-- Recorded data follows --
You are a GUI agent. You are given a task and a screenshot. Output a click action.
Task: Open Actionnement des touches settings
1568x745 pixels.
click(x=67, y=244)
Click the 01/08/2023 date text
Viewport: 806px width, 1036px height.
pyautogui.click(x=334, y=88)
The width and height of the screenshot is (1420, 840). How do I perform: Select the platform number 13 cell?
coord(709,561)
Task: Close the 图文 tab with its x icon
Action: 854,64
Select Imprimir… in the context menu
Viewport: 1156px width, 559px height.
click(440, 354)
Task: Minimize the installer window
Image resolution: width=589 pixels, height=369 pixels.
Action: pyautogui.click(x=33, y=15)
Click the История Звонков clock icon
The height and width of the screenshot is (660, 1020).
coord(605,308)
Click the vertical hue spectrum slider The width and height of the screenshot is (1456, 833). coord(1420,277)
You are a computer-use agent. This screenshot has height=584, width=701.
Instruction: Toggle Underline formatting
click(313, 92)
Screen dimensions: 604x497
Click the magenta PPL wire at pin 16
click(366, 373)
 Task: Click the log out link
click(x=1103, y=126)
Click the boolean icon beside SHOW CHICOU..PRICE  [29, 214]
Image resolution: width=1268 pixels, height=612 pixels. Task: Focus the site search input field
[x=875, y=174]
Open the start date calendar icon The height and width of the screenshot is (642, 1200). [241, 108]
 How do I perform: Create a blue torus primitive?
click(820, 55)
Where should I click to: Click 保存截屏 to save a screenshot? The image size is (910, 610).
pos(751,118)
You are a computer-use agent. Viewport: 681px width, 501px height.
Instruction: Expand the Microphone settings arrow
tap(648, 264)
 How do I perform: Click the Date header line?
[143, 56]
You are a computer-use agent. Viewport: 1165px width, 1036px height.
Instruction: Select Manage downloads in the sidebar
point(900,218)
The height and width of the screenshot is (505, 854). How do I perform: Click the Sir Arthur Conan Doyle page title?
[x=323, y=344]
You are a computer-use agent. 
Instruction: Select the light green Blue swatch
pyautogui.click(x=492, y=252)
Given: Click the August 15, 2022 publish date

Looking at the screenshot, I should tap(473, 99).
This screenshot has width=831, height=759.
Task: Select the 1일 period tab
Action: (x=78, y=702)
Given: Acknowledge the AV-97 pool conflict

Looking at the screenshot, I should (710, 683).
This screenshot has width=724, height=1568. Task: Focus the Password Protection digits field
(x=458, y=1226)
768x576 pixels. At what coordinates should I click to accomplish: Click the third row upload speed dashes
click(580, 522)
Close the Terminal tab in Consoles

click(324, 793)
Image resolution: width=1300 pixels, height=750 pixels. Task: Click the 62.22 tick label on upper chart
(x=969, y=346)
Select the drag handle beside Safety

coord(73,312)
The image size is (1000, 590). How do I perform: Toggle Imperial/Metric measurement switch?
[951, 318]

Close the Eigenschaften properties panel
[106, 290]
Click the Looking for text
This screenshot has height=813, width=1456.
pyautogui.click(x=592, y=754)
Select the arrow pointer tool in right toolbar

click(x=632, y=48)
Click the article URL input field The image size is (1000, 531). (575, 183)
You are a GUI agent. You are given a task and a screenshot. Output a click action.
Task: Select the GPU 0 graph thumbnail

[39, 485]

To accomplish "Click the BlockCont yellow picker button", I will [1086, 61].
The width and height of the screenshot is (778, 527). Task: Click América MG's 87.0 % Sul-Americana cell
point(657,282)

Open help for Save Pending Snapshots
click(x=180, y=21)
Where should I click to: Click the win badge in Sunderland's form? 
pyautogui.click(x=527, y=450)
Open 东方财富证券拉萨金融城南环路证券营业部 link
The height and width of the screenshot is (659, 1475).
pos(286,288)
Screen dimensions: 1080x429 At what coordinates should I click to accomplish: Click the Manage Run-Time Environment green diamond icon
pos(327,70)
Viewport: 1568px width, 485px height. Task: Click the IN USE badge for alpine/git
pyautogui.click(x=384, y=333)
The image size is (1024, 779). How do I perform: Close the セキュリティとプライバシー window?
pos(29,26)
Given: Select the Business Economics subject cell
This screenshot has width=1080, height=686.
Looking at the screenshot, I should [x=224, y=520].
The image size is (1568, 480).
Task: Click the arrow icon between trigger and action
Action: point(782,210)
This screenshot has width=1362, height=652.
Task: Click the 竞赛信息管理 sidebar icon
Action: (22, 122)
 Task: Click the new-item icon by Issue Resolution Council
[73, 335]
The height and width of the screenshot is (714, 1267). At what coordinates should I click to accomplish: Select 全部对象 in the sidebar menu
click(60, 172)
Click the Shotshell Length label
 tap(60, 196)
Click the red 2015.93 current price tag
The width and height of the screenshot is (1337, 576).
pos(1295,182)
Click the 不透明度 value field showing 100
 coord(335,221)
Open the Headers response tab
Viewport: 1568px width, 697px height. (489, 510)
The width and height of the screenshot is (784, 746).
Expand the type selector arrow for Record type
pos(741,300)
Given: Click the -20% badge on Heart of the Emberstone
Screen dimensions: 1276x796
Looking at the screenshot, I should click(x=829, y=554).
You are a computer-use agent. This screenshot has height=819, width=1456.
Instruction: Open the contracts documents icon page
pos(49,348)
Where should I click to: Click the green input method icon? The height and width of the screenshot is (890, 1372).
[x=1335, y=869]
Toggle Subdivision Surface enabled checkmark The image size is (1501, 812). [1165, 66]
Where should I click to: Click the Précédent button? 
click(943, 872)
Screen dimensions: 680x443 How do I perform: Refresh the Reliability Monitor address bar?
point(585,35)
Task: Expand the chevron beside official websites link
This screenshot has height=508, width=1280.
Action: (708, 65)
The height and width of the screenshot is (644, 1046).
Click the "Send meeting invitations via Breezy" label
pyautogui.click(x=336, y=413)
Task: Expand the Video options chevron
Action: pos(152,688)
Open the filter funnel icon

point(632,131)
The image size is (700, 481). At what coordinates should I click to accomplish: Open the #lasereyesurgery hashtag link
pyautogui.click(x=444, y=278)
-- Recorded data concluded --
• [Exercise aim] Go through the data above and find the lines with the word "computer". Copy each of those lines.

• [Answer to this problem]
You are a computer-use agent. This screenshot has height=584, width=701.
You are a computer-use agent. Viewport: 681px width, 501px height.
You are a computer-use agent. Viewport: 1165px width, 1036px height.
You are a computer-use agent. 
You are a computer-use agent. This screenshot has height=819, width=1456.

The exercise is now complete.